# PC restarts while gaming, power surges detected.



## boromaill (May 14, 2016)

I have an Asus p8b75-v mobo and a Corsair Vs550 psu. Yesterday I bought r9 390 for gaming, but as soon as I start my games, after one minute maybe a bit later the pc restarts itself with a message Power surges detected. Asus anti surge was triggered..... I don't know whats wrong, the psu is around one year old.


----------



## Caring1 (May 14, 2016)

Turn off anti-surge in the Bios or get a better PSU.
Asus anti-surge can be touchy and seems to be easily triggered.


----------



## boromaill (May 14, 2016)

And what if there is really a surge, whats the risk of turning it off?


----------



## R-T-B (May 14, 2016)

boromaill said:


> And what if there is really a surge, whats the risk of turning it off?



Technically, component damage.  But that's really unlikely.  Keep in mind no other motherboard vendor has an anti-surge system, and ASUS's is known to be WAY too touchy.  How many mobos do you see being wrecked due to a power surge?  Not many.


----------



## Caring1 (May 14, 2016)

Even with the anti-surge turned off, the Motherboard and PSU should have OVP and OCP which deals with the minute surges that occur.
If your power supply to the computer is that dirty you get frequent surges I suggest a surge protector board or a UPS which should have built in protection.


----------



## R-T-B (May 14, 2016)

Incoming AC power surges are unlikely to be the issue.  Even if it was dirty, the whole process of running through the PSU should stop surges dead in their tracks provided they are within 110-130v (that's for Americans anyhow, 220-250v for other zones).  The PSU SHOULD have OVP  and OCP built in but if the PSU is faulty then you can't trust it.  The mobo's filtering caps are actually what deal with minor fluctuations in the DC side, so if the PSU tests out ok I wouldn't worry about disabling antisurge.

You may want to take the PSU to a PC shop to have it tested, or do it yourself with a cheap tester from ebay if you want to be dead certain.  But ASUS antisurge is known to do this.


----------



## little cat (May 14, 2016)

My first guess is the PSU . Perhaps voltage deviation . Not sure . Does it say the reason - voltage or Amp was bad?


----------



## jaggerwild (May 14, 2016)

boromaill said:


> I have an Asus p8b75-v mobo and a Corsair Vs550 psu. Yesterday I bought r9 390 for gaming, but as soon as I start my games, after one minute maybe a bit later the pc restarts itself with a message Power surges detected. Asus anti surge was triggered..... I don't know whats wrong, the psu is around one year old.



 How did you remove the old driver's, list your fully system spec's?


----------



## Frick (May 14, 2016)

little cat said:


> My first guess is the PSU . Perhaps voltage deviation . Not sure . Does it say the reason - voltage or Amp was bad?
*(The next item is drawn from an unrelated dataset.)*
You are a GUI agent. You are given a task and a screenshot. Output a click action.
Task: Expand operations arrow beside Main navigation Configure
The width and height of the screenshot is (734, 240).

Naah, I'd rather blame the anti-surge feature. I measured my PSU which caused it to trigger with a good power analyzer and didn't ger any of the supposed surges.


----------



## little cat (May 14, 2016)

Frick said:


> Naah, I'd rather blame the anti-surge feature. I measured my PSU which caused it to trigger with a good power analyzer and didn't ger any of the supposed surges.



Who knows the exact reason ? VS series PSUs are not great 

A guy flashed the BIOS and it solved the issue


----------



## R-T-B (May 14, 2016)

little cat said:


> Who knows the exact reason ?



No one here can know for certain, but we can advise OP on how to use process of elimination to know for certain.  That's why I said test the PSU, but if he doesn't want to do that, it most likely is antisurge.  That's just what the trend is online, it's known to be very touchy.


----------



## little cat (May 14, 2016)

R-T-B said:


> No one here can know for certain, but we can advise OP on how to use process of elimination to know for certain.  That's why I said test the PSU, but if he doesn't want to do that, it most likely is antisurge.  That's just what the trend is online, it's known to be very touchy.



Just testing with another PSU of higher quality , at a repair shop for instance or a friend will get the job done


----------



## R-T-B (May 14, 2016)

little cat said:


> Just testing with another PSU of higher quality , at a repair shop for instance or a friend will get the job done



A good idea too, although sometimes the antisurge can go for days without tripping.  It's a weird tech (I had issues with it once on a X99 board so I kinda know).


----------



## FreedomEclipse (May 14, 2016)

I had this exact problem with a corsair HX1050.

I replaced it with an AX850 and all is well


----------



## jaggerwild (May 14, 2016)

Whats this TOMSHARDWARE.COM ?


----------



## Frick (May 14, 2016)

jaggerwild said:


> Whats this TOMSHARDWARE.COM ?



I prefer our answers to theirs.


----------